With the recent legalization of marijuana is some states, dog owners should be more careful to keep their stash in a safe place – out of the reach of their curious dogs.
Here are some things you should know about dogs and marijuana.
Some time ago, a video of a stoned Siberian Husky went viral.
Loki, the Husky, rummaged through a bag and ingested Rice Krispies laced with marijuana. In the video, the Siberian Husky can be seen stumbling and disoriented. His eyes dilated and his tongue lolling out of the side of his mouth.
Last year, a video of a Pit Bull who accidentally ate his human’s stash of weed got people outraged.
Sadly, this kind of incident happens more frequently than you may think and there isn’t much that can be done when a dog gets high.
“Marijuana toxicity is no laughing matter and if people note their dogs have gotten into it they should seek veterinary care immediately,” Dr. Robert Proietto told The Dodo. “It is also important to tell the veterinarian the truth. No veterinarian is going to judge their client for being honest and we will never contact the police. We just want to know what is going on so we can treat the pet to the best of our ability.”

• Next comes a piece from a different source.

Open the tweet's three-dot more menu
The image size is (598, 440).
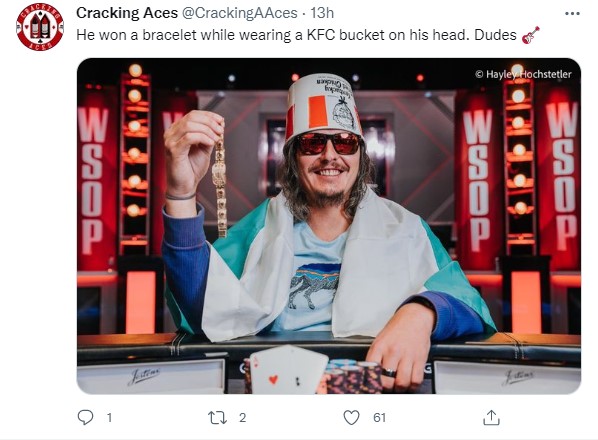[572, 13]
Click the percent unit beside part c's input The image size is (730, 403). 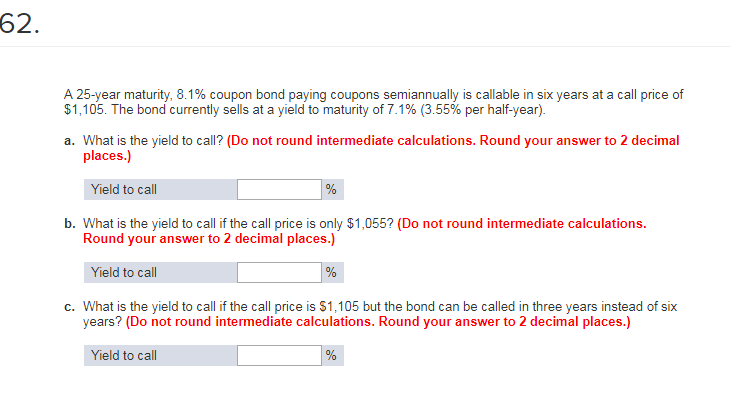point(331,355)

Now that the use of marijuana has become legal, the run-ins between pets and pot are likely to increase.
For example, vets at Washington State have seen as many as one dog per day for THC exposure. In Colorado, incidents of stoned dogs have quadrupled in recent years.
However, there are some people who say that marijuana has beneficial medicinal uses for animals, while others say weed is dangerous for anyone.
YouTube videos showing dogs intentionally given weed for recreation do exist. The effect his heartbreaking – the dogs are stumbling and groggy and clearly not enjoying the experience.
“Some animals will only act a little ‘stoned’ (wobbly, lethargic) and they can be managed at home,” Tina Wismer, medical director at the ASPCA animal poison control center says. “Others can become agitated or even comatose and those animals need veterinary intervention.”
While the dogs in the videos remained safe and healthy, vets still warn dog owners of the potentially fatal effect of the drug. A large quantity of pot can be fatal to dogs – three grams of pot per kilogram of a dog’s weight is a lethal dose. Smaller amounts can still be dangerous, triggering seizures and even comas.
“Most of the pets do very well with treatment,” Dr. Proietto says.
Treatments include inducing vomiting and giving IV fluids.
“It is sometimes the most expensive marijuana that people buy after they get their veterinary bill. We encourage people to keep it in a safe place away from their pets for their wallets and for the sake of their furry four legged kids,” he adds.
If you think your dog has consumed marijuana, take him to the veterinarian right away to make sure the amount isn’t fatal. Generally, symptoms in dogs will disappear in a day or two. But when it comes to pets and drugs, you can never be too careful.
Remember, prevention is better than cure. The best thing to do is to keep your weed and marijuana-laced edibles far out of paw’s reach.